QUOTED PASSAGE:
####

Monday, June 23, 2008


Tomorrow is the day, 6 years ago, that my son Seth died. He was twenty-five. I still cry every day. I can now weed the garden or do the laundry while I cry; you learn what you have to learn. But I would do anything to bring him back, to let him have the rest of his life.
Anything.

12 comments:

azang said...

I've attended one of your workshops at the SCBWI LA conference. The next year, I was looking forward to another workshop of yours when we were told why you weren't attending that year. My heart broke for you, I'm so sorry. Please, know that I send you my very best wishes. I have two sons, I'm going to go and give them extra hugs.
Warmly,
Angela

Ruth McNally Barshaw said...

When looking back on the painful effects of loss on the loved ones' survivors, the most sense I can make of anything is this: the world keeps turning, whether you want it to or not. The world is oblivious, but not necessarily uncaring, to the deep pain so many go through.
Most people will know significant loss at some point in their lives, but most won't lose a son or daughter.
You've been forced to take the hardest path there is, in the whole world, I believe. I want to believe you'll be rewarded in equal measure, but I am not sure my faith is that strong.

I'm so sorry for your loss.

Just remember that many understand.
And while the pain doesn't really ease, you get used to it. It doesn't stab quite as deep, in time -- but it might be a long time.
It's good that you put him in your stories. That's a loving and fitting tribute.

janni said...

Hugs, Kathleen. I'll be thinking about you and Seth this week, and sending what good thoughts I can your way.

kathleen duey said...

Thank you all so much. It is a very hard thing, and it's nice when people care. Janni, you are a peach. I wish you could have known Seth. He wrote some interesting poetry.

####

(Items from a data collection)
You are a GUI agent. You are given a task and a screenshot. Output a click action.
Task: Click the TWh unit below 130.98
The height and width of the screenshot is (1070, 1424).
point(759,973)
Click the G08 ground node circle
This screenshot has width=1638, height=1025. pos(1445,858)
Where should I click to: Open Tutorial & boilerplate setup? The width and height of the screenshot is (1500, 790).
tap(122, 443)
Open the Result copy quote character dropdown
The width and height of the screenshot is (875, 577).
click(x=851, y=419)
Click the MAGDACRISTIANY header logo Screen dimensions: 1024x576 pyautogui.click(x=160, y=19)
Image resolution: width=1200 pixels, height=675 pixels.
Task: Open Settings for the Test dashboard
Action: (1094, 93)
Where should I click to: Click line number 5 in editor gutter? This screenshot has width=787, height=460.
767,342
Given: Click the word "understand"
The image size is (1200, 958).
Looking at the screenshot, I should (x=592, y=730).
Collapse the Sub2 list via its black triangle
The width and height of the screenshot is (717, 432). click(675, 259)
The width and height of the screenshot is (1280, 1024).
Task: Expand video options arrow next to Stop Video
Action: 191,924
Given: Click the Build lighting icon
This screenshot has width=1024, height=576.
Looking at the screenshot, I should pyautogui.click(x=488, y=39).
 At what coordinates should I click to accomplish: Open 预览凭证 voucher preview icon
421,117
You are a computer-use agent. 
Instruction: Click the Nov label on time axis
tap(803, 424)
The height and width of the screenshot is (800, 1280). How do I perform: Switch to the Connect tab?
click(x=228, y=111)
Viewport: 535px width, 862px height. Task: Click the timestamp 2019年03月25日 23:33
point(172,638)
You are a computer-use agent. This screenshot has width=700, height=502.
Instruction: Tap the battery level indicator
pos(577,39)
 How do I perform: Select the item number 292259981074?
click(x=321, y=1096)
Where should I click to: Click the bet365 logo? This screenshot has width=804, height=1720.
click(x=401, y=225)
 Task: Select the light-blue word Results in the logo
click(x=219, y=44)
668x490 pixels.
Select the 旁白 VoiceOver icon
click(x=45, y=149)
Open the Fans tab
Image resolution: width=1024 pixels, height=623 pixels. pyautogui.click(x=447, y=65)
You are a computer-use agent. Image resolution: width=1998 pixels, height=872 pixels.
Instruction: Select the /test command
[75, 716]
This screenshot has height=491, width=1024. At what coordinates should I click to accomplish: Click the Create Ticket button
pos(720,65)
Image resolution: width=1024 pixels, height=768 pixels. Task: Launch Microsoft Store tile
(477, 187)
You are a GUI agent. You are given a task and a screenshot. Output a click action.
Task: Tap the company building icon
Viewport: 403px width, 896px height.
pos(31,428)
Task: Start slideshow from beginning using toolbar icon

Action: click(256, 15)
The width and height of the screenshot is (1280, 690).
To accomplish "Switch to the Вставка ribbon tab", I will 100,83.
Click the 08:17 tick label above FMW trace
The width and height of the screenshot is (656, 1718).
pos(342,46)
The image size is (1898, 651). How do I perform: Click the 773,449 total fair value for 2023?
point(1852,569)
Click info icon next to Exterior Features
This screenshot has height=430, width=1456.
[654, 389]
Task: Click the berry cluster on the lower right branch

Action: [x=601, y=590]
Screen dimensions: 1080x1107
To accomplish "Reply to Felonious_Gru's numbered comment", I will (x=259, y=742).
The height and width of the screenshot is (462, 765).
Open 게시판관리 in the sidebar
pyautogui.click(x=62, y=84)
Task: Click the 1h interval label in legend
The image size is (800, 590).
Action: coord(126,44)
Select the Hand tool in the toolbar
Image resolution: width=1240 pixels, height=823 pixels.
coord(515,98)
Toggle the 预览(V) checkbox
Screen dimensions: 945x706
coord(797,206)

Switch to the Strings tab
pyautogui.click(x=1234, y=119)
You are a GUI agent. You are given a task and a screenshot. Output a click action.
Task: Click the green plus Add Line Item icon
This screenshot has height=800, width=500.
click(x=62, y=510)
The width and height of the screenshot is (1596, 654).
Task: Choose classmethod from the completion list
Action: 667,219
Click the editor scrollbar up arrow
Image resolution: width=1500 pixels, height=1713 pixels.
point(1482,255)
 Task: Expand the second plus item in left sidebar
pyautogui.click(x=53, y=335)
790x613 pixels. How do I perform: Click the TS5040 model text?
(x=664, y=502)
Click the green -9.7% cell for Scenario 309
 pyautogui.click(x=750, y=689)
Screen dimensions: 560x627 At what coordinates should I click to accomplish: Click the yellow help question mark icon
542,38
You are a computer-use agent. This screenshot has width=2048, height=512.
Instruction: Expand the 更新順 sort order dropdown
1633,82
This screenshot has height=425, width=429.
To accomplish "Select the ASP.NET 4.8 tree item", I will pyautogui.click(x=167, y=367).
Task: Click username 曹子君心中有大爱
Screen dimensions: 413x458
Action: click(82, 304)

####

Reproduce the blog post word for word between "I'm so sorry for" and "and fitting tribute.", inclusive.

TASK SOLUTION:
I'm so sorry for your loss.

Just remember that many understand.
And while the pain doesn't really ease, you get used to it. It doesn't stab quite as deep, in time -- but it might be a long time.
It's good that you put him in your stories. That's a loving and fitting tribute.